• Supplied material
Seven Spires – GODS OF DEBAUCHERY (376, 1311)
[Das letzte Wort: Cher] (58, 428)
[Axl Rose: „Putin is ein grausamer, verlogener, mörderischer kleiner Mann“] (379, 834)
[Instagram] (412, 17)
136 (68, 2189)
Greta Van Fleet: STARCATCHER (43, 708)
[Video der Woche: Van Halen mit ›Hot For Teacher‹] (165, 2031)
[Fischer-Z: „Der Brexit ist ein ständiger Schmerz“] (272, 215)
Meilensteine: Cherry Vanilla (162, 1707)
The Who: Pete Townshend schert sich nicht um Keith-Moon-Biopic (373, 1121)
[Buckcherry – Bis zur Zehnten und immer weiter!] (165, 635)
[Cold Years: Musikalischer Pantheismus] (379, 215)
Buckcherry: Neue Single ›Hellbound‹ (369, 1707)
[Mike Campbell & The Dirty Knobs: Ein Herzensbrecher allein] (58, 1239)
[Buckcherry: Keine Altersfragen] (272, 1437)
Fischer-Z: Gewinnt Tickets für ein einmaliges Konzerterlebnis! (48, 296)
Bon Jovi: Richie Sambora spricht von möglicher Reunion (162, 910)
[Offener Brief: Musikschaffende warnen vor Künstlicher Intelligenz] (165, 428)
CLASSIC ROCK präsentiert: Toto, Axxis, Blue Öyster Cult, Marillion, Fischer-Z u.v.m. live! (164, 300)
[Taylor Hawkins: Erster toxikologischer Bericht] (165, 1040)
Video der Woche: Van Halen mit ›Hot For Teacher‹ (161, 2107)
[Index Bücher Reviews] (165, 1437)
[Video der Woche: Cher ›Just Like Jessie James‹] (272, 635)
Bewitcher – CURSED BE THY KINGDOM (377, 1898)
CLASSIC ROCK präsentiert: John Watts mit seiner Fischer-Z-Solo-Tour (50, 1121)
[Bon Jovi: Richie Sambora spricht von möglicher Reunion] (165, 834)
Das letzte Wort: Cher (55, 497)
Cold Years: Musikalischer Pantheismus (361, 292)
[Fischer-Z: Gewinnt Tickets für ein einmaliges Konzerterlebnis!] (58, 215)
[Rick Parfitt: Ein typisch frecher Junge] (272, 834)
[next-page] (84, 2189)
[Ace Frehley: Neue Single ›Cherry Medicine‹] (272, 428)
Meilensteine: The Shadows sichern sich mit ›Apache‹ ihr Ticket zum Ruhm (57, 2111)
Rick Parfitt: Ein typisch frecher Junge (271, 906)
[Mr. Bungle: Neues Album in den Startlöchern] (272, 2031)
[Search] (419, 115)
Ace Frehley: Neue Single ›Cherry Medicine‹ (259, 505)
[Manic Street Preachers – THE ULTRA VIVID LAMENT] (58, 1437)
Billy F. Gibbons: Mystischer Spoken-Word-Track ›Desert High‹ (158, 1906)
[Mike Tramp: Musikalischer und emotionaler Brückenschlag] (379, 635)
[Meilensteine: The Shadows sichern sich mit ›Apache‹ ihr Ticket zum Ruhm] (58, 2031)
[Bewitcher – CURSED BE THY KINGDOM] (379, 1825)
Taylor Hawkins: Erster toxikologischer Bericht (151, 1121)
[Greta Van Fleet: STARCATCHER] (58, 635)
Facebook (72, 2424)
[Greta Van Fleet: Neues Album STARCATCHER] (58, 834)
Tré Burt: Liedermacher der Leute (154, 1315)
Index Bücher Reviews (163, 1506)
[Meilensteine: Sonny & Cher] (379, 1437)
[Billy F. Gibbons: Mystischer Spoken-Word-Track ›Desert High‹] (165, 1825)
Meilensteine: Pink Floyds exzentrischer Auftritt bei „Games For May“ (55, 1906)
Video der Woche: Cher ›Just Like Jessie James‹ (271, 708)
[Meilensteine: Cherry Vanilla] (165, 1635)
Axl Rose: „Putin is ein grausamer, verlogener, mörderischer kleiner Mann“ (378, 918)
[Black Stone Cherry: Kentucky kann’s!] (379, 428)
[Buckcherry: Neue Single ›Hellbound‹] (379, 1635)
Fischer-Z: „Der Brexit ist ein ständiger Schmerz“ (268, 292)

• Directions for this task
What the exercise asks for is the listing above, retyped in full.

• Result for this task
Seven Spires – GODS OF DEBAUCHERY (376, 1311)
[Das letzte Wort: Cher] (58, 428)
[Axl Rose: „Putin is ein grausamer, verlogener, mörderischer kleiner Mann“] (379, 834)
[Instagram] (412, 17)
136 (68, 2189)
Greta Van Fleet: STARCATCHER (43, 708)
[Video der Woche: Van Halen mit ›Hot For Teacher‹] (165, 2031)
[Fischer-Z: „Der Brexit ist ein ständiger Schmerz“] (272, 215)
Meilensteine: Cherry Vanilla (162, 1707)
The Who: Pete Townshend schert sich nicht um Keith-Moon-Biopic (373, 1121)
[Buckcherry – Bis zur Zehnten und immer weiter!] (165, 635)
[Cold Years: Musikalischer Pantheismus] (379, 215)
Buckcherry: Neue Single ›Hellbound‹ (369, 1707)
[Mike Campbell & The Dirty Knobs: Ein Herzensbrecher allein] (58, 1239)
[Buckcherry: Keine Altersfragen] (272, 1437)
Fischer-Z: Gewinnt Tickets für ein einmaliges Konzerterlebnis! (48, 296)
Bon Jovi: Richie Sambora spricht von möglicher Reunion (162, 910)
[Offener Brief: Musikschaffende warnen vor Künstlicher Intelligenz] (165, 428)
CLASSIC ROCK präsentiert: Toto, Axxis, Blue Öyster Cult, Marillion, Fischer-Z u.v.m. live! (164, 300)
[Taylor Hawkins: Erster toxikologischer Bericht] (165, 1040)
Video der Woche: Van Halen mit ›Hot For Teacher‹ (161, 2107)
[Index Bücher Reviews] (165, 1437)
[Video der Woche: Cher ›Just Like Jessie James‹] (272, 635)
Bewitcher – CURSED BE THY KINGDOM (377, 1898)
CLASSIC ROCK präsentiert: John Watts mit seiner Fischer-Z-Solo-Tour (50, 1121)
[Bon Jovi: Richie Sambora spricht von möglicher Reunion] (165, 834)
Das letzte Wort: Cher (55, 497)
Cold Years: Musikalischer Pantheismus (361, 292)
[Fischer-Z: Gewinnt Tickets für ein einmaliges Konzerterlebnis!] (58, 215)
[Rick Parfitt: Ein typisch frecher Junge] (272, 834)
[next-page] (84, 2189)
[Ace Frehley: Neue Single ›Cherry Medicine‹] (272, 428)
Meilensteine: The Shadows sichern sich mit ›Apache‹ ihr Ticket zum Ruhm (57, 2111)
Rick Parfitt: Ein typisch frecher Junge (271, 906)
[Mr. Bungle: Neues Album in den Startlöchern] (272, 2031)
[Search] (419, 115)
Ace Frehley: Neue Single ›Cherry Medicine‹ (259, 505)
[Manic Street Preachers – THE ULTRA VIVID LAMENT] (58, 1437)
Billy F. Gibbons: Mystischer Spoken-Word-Track ›Desert High‹ (158, 1906)
[Mike Tramp: Musikalischer und emotionaler Brückenschlag] (379, 635)
[Meilensteine: The Shadows sichern sich mit ›Apache‹ ihr Ticket zum Ruhm] (58, 2031)
[Bewitcher – CURSED BE THY KINGDOM] (379, 1825)
Taylor Hawkins: Erster toxikologischer Bericht (151, 1121)
[Greta Van Fleet: STARCATCHER] (58, 635)
Facebook (72, 2424)
[Greta Van Fleet: Neues Album STARCATCHER] (58, 834)
Tré Burt: Liedermacher der Leute (154, 1315)
Index Bücher Reviews (163, 1506)
[Meilensteine: Sonny & Cher] (379, 1437)
[Billy F. Gibbons: Mystischer Spoken-Word-Track ›Desert High‹] (165, 1825)
Meilensteine: Pink Floyds exzentrischer Auftritt bei „Games For May“ (55, 1906)
Video der Woche: Cher ›Just Like Jessie James‹ (271, 708)
[Meilensteine: Cherry Vanilla] (165, 1635)
Axl Rose: „Putin is ein grausamer, verlogener, mörderischer kleiner Mann“ (378, 918)
[Black Stone Cherry: Kentucky kann’s!] (379, 428)
[Buckcherry: Neue Single ›Hellbound‹] (379, 1635)
Fischer-Z: „Der Brexit ist ein ständiger Schmerz“ (268, 292)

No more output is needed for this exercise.